Saturday, 11 April 2009

Songs of One's Own


In the latest issue of the Finland-Swedish literary magazine Ny Tid, the poet Catharina Gripenberg talks to Katarina Gäddnäs about herself and her work. Here are one or two excerpts from the interview, in my impromptu translation:

Now Catharina lives in Amager, a district in south Copenhagen, near Kastrup.

“It’s not chic or trendy, and that feels good. Ordinary people live there, workers and all kinds of nationalities, people go around in shell-suits. And there are lots of bodybuilders with boxer dogs,” she says, puffing out her cheeks and mimicking a beefy style of walking. "There’s also a long windy beach you can stroll along. I like the thought that I live near an airport. Airports are a sort of no man's land where I feel as though I belong, they have departure gates that show the names of cities where you could also live. Your identity is more open at an airport, you don't need to have a home there, you’re on the way somewhere, you have a destination.

“Living between countries, on the borders, being in between or on the margins, can also be rewarding. A rootlessness that roots me deeper and deeper in writing.”

She also plans to look for part-time work, apart from writing.

“It could be anything, and preferably something that's not writing and literature. I think this is something I was brought up with at home, or perhaps it’s an Ostrobothnian trait, not being able to just sit there and think you’re a writer or some kind of artist all day, but feeling that you probably also ought to have a "real" job."

In her most recent poetry collections there is a swarm of different voices and pitches. The voice is important when she writes. She has always been fascinated by how people express themselves. How people present themselves through language, how one speaks to others.

“One starts to exist when one begins to talk, or write, it’s as though one were blowing life into oneself. Like in Beckett plays, where they talk and talk in order to come to the realization that they don’t know what to do, with life that’s silent and transitory. When I write, it’s often a voice speaking out, someone clearing their throat and starting to express themselves in an elegant, urbane sort of way, but the words come out of the corner of their mouth, trickling and oozing."

Catharina Gripenberg's latest collection Ta min hand, det vore underligt (Take my hand, it would be strange, 2007) has received several prizes and awards. The criticism was mixed, in particular one or two Swedish reviewers who said she had massacred Edith Södergran in some sort of act of matricide. I myself read the book as a dialogue with Södergran's work, a conversation with serious undertones.

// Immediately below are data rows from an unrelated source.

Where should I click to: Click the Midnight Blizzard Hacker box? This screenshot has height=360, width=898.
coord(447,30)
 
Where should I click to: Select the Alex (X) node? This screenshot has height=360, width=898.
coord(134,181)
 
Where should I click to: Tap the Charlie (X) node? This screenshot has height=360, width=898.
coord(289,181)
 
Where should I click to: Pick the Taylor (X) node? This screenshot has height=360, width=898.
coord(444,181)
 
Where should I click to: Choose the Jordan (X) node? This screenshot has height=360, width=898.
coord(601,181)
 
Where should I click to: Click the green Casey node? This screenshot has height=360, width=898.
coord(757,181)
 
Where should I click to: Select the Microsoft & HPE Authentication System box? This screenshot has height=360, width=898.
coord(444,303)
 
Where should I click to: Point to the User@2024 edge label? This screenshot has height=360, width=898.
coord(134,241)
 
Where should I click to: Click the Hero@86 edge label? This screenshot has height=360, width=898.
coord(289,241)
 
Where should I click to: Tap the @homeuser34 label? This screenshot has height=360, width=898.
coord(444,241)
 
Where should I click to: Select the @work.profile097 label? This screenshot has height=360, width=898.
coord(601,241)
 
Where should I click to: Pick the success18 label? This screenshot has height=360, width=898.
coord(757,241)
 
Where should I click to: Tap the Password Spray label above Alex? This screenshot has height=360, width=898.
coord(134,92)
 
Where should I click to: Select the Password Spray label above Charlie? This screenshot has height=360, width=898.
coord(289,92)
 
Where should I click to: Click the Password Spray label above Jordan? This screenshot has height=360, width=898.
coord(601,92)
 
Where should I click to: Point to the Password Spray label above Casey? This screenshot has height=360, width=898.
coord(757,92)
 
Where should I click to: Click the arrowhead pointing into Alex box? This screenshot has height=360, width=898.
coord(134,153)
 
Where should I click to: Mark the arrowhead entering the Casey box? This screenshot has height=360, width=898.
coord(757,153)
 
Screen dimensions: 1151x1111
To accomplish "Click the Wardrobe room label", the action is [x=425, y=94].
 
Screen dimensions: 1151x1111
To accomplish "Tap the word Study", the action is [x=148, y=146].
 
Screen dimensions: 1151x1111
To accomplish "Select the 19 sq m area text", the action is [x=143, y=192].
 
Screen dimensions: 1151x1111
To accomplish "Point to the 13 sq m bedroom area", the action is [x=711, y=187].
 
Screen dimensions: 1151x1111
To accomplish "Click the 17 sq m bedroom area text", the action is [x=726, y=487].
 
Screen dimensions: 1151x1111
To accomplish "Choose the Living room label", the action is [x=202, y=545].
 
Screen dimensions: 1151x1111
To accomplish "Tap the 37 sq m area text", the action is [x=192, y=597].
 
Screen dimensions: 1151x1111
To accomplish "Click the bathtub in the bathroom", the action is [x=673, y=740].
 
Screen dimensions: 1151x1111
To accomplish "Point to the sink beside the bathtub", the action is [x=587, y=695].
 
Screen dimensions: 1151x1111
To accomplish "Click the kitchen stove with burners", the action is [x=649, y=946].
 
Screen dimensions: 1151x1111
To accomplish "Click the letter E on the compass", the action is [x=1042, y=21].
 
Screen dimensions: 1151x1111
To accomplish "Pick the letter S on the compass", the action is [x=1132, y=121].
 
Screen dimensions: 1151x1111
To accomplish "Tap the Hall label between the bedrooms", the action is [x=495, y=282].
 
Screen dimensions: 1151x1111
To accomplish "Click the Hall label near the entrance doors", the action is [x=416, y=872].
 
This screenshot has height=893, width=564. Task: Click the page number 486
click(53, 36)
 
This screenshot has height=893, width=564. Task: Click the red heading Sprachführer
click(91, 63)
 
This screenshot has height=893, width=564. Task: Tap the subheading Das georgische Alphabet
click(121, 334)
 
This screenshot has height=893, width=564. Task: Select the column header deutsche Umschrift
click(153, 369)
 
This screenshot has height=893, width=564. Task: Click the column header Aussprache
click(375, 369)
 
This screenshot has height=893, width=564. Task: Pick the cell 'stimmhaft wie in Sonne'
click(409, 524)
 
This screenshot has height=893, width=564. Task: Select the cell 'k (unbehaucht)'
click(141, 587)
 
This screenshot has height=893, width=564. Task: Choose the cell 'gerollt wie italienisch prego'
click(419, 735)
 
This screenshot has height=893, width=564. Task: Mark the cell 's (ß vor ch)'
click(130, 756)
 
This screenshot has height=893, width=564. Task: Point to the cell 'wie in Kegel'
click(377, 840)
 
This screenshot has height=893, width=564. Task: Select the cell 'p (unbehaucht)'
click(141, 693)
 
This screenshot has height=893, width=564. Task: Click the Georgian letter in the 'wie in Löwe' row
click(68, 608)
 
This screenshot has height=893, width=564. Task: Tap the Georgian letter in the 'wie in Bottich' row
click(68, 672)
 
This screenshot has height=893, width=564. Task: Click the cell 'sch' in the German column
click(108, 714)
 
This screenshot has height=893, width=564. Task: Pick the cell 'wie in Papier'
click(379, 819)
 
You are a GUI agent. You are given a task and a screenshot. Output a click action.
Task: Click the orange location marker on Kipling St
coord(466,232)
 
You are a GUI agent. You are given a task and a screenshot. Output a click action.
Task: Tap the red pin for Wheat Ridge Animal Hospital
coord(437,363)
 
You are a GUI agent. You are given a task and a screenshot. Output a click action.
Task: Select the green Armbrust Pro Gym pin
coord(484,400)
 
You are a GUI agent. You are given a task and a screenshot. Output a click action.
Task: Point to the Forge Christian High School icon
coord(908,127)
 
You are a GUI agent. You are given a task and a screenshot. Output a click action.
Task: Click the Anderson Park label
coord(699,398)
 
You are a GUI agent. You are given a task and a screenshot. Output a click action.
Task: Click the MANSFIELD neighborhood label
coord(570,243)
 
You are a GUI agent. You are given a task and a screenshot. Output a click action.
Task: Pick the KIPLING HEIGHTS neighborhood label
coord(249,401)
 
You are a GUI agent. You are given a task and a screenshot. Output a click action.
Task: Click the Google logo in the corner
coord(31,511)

"I'd never even imagined that anyone would read the book that way. Why would one write a book with the aim of massacring Edith Södergran, that just sounds sad ... To me my Edith poems are a conversation with her poetry, with the writing of poetry; how should one write nowadays? What is a poem? For me it was about turning to a master or myth from literary history who possessed a key to the poetic landscape, and about walking among her lines and poems as if through rooms, and touching objects and words and feelings. For me it's as if the poetic persona or the people in my Edith poems have read Södergran's poems, and are trying to remember them, as if they were trying to remember how to speak, how to write poetry, how to explain and describe. They're trying to build a life of their own, and they're using the poems of a master in order to do that, and then they climb out of those poems, and begin a kind of pilgrimage towards a poetry of their own and a country of their own, because they have to find their own songs."

See also: Broken Nose During Dinner
Ny Tid

1 comment:

Eric Dickens said...

As I, Eric, also subscribe to Ny Tid, I read that same interview yesterday. I was amused by her fantasy involving being photographed wearing a false moustache claiming that it didn't really make her look like man (as you can see the woman underneath), but it made her look like a spy. This is all part of the two-countries, rootlessness, debate she has with herself, no doubt.

One further bit in that interview I liked was when she said:

"The Ostrobothnian landscape means a lot to me. The flatlands, the prairie, the evergreen forest, the farms thinning out. This is often there in the wings when I am writing. Where you grew up also grows to form part of you. The word "meadow" means the meadow near my cousin's house, where we used to run around. And my real mother-tongue is Ostrobothnian dialect, and that will always be present beneath the words when I speak, so that Ostrobothnia will always live in my mouth."

But in order to become a national and international poet, Gripenberg has not written her poetry in that dialect which, believe you me, can be very broad indeed. So the hints are there, but they remain hints.